Yangon – 1 april 2025 – De Filipijnen hebben gespecialiseerde reddingsteams gestuurd naar Myanmar, nadat het Zuidoost-Aziatische land is getroffen door een zware aardbeving met een kracht van 7,7 op de schaal van Richter. Het dodental is inmiddels opgelopen tot boven de 2.000, en er wordt gevreesd dat dit nog verder zal stijgen naarmate meer slachtoffers onder het puin worden gevonden.
De ramp heeft geleid tot een zeldzame oproep van de Myanmarese junta-regering voor internationale hulp. Door een gebrek aan reddingsmateriaal en noodinfrastructuur blijkt het uiterst moeilijk om overlevenden te lokaliseren en te evacueren. Naast de Filipijnen hebben ook China, Rusland, en andere buurlanden hulp toegezegd. De Verenigde Staten, die hun humanitaire fondsen herstructureren, hebben verklaard dat ze bezig zijn hulp te mobiliseren.
Het conflict in Myanmar — waar een burgeroorlog tussen het leger en etnische groeperingen al jaren woedt — bemoeilijkt de hulpoperaties aanzienlijk. Oppositiegroepen en onafhankelijke monitors melden dat de junta ondanks de ramp luchtaanvallen blijft uitvoeren. De Associatie van Zuidoost-Aziatische Naties (ASEAN) heeft opgeroepen tot een onmiddellijke stop van het geweld, zodat humanitaire hulp ongehinderd kan plaatsvinden.
Een VN-woordvoerder verklaarde dat het aanhoudende geweld “onacceptabel” is en riep de internationale gemeenschap op om druk uit te oefenen voor een staakt-het-vuren: “Een bevolking die al zoveel heeft doorstaan, kan niet blijven leven in een constante staat van angst en onzekerheid.”

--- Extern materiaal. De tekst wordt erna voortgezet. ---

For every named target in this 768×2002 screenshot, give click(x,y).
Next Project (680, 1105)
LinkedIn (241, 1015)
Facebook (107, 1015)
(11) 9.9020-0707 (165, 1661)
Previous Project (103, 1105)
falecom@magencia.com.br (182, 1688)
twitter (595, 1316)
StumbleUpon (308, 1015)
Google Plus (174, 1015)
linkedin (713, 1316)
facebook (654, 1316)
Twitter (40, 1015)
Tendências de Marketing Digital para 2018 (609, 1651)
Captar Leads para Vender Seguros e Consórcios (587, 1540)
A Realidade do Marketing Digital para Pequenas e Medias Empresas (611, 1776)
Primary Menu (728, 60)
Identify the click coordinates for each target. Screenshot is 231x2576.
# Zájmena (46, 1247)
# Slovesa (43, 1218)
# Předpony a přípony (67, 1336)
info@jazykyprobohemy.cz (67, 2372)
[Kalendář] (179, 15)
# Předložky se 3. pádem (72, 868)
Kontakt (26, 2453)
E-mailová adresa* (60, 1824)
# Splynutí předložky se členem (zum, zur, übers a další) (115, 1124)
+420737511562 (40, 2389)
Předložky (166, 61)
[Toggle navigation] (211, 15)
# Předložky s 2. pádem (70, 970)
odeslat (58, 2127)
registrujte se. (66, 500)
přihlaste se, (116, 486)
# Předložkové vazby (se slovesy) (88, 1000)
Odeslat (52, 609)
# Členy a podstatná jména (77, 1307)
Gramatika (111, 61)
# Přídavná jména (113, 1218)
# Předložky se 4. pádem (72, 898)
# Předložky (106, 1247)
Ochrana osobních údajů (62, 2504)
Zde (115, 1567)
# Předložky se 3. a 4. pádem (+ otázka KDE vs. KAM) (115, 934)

Toch zijn er ook momenten van hoop. Chinese reddingsteams slaagden erin om een jong meisje levend onder het puin vandaan te halen — bijna 60 uur na de beving. Het Filipijnse team, dat veel ervaring heeft met natuurrampen in eigen land, hoopt door hun inzet levens te redden en bij te dragen aan de wederopbouw.